§ REQUIREMENTS
Rewrite the data below, putting "How can I perform" wherever "How do I perform" appears and changing nothing else.

§ PROVIDED RECORDS
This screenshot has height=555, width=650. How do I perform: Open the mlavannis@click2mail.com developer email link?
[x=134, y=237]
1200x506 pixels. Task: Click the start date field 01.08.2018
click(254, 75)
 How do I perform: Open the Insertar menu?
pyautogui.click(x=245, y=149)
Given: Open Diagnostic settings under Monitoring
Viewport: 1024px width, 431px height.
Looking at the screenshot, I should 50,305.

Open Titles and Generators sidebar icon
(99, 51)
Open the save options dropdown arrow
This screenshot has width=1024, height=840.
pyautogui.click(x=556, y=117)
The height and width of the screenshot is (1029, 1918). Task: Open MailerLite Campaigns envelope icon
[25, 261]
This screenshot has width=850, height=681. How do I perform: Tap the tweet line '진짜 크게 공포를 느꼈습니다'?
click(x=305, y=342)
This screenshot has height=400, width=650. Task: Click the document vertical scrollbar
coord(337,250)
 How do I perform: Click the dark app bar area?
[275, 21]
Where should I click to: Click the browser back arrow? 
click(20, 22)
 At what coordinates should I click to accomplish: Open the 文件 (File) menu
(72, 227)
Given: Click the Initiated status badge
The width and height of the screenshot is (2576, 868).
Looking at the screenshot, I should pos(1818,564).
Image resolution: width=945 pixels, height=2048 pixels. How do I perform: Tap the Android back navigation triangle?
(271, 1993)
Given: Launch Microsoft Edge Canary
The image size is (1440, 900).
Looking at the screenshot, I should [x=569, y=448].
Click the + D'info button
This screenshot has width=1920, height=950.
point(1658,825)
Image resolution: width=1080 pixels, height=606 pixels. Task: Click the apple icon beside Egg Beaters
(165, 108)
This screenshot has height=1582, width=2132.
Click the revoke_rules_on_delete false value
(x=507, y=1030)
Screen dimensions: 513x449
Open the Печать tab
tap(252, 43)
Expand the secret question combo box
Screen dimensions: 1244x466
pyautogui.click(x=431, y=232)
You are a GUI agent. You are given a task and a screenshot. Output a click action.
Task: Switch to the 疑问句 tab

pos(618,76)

§ SOLUTION FOR THIS TASK
This screenshot has height=555, width=650. How can I perform: Open the mlavannis@click2mail.com developer email link?
[x=134, y=237]
1200x506 pixels. Task: Click the start date field 01.08.2018
click(254, 75)
 How can I perform: Open the Insertar menu?
pyautogui.click(x=245, y=149)
Given: Open Diagnostic settings under Monitoring
Viewport: 1024px width, 431px height.
Looking at the screenshot, I should 50,305.

Open Titles and Generators sidebar icon
(99, 51)
Open the save options dropdown arrow
This screenshot has width=1024, height=840.
pyautogui.click(x=556, y=117)
The height and width of the screenshot is (1029, 1918). Task: Open MailerLite Campaigns envelope icon
[25, 261]
This screenshot has width=850, height=681. How can I perform: Tap the tweet line '진짜 크게 공포를 느꼈습니다'?
click(x=305, y=342)
This screenshot has height=400, width=650. Task: Click the document vertical scrollbar
coord(337,250)
 How can I perform: Click the dark app bar area?
[275, 21]
Where should I click to: Click the browser back arrow? 
click(20, 22)
 At what coordinates should I click to accomplish: Open the 文件 (File) menu
(72, 227)
Given: Click the Initiated status badge
The width and height of the screenshot is (2576, 868).
Looking at the screenshot, I should pos(1818,564).
Image resolution: width=945 pixels, height=2048 pixels. How can I perform: Tap the Android back navigation triangle?
(271, 1993)
Given: Launch Microsoft Edge Canary
The image size is (1440, 900).
Looking at the screenshot, I should [x=569, y=448].
Click the + D'info button
This screenshot has width=1920, height=950.
point(1658,825)
Image resolution: width=1080 pixels, height=606 pixels. Task: Click the apple icon beside Egg Beaters
(165, 108)
This screenshot has height=1582, width=2132.
Click the revoke_rules_on_delete false value
(x=507, y=1030)
Screen dimensions: 513x449
Open the Печать tab
tap(252, 43)
Expand the secret question combo box
Screen dimensions: 1244x466
pyautogui.click(x=431, y=232)
You are a GUI agent. You are given a task and a screenshot. Output a click action.
Task: Switch to the 疑问句 tab

pos(618,76)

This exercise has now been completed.